Literally everybody needs to get around the city. But a one-size-fits-all fare
hits the poor _far_ harder than the rich.

Just fund it with city taxes that can be made progressive, so each billionaire
can subsidize the cost of 1,000 others, who are probably their employees
anyways.

And for those who ask "what about visitors/foreigners?!", the answer is easy
-- just build it into the hotel tax. Raise it by $10/day, which will cover
close to 2 round-trips.

------
Ghjklov
This made me think, are bus drivers legally allowed to kick off someone who is
sleeping indefinitely on the bus or otherwise just being loud, obnoxious,
offensive smelling, etc?

I wonder if public transit were free, if I would get to see more homeless
people on the bus as a result.
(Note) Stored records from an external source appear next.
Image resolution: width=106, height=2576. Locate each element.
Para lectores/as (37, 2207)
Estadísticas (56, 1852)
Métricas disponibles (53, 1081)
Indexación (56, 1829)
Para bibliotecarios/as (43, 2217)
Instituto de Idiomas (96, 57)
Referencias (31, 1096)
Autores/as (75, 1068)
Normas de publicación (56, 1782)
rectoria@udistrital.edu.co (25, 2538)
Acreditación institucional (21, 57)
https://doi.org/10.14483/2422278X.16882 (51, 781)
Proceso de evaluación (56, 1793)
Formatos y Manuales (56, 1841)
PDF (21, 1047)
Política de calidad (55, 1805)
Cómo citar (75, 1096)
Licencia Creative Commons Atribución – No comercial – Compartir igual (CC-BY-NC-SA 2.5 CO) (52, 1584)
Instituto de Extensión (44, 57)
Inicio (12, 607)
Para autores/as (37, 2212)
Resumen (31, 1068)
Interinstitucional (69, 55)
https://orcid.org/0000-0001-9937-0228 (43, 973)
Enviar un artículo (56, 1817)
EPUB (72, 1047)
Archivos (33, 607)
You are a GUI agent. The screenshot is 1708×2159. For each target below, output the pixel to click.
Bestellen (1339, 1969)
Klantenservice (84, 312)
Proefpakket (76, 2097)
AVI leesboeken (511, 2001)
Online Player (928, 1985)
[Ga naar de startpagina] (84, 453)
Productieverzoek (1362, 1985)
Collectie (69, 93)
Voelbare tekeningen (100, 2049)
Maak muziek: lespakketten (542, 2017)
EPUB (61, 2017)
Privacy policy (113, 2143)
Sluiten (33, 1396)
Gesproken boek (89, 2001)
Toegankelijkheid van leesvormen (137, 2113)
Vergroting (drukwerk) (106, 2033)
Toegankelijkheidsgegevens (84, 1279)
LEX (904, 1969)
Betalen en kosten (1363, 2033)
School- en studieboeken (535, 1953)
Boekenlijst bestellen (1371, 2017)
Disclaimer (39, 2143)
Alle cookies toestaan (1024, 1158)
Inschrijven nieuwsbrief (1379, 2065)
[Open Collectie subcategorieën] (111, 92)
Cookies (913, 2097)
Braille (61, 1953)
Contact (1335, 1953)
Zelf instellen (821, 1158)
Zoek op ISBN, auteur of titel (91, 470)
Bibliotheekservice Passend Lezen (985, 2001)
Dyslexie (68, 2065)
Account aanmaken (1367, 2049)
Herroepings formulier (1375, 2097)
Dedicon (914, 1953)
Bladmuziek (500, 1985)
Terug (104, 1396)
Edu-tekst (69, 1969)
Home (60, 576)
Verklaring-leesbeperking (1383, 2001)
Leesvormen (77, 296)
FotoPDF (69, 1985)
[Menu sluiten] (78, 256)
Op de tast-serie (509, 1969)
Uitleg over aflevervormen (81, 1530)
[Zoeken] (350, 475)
For reference, the bus I typically take is the
Dash which only costs 50 cents at most. Not that big of a deal, and right now
there are rarely any homeless who take it. Some people who do stay too long
get reprimanded by the bus driver, but I have never seen the bus driver do
anything beyond that (since I'm gone before then). I have nothing against
homeless persons, but seeing (and smelling) them regularly on my commute to
work would quickly inspire me (and likely others) to find alternatives like
Uber, working hard to get a car, walking, cycling, etc.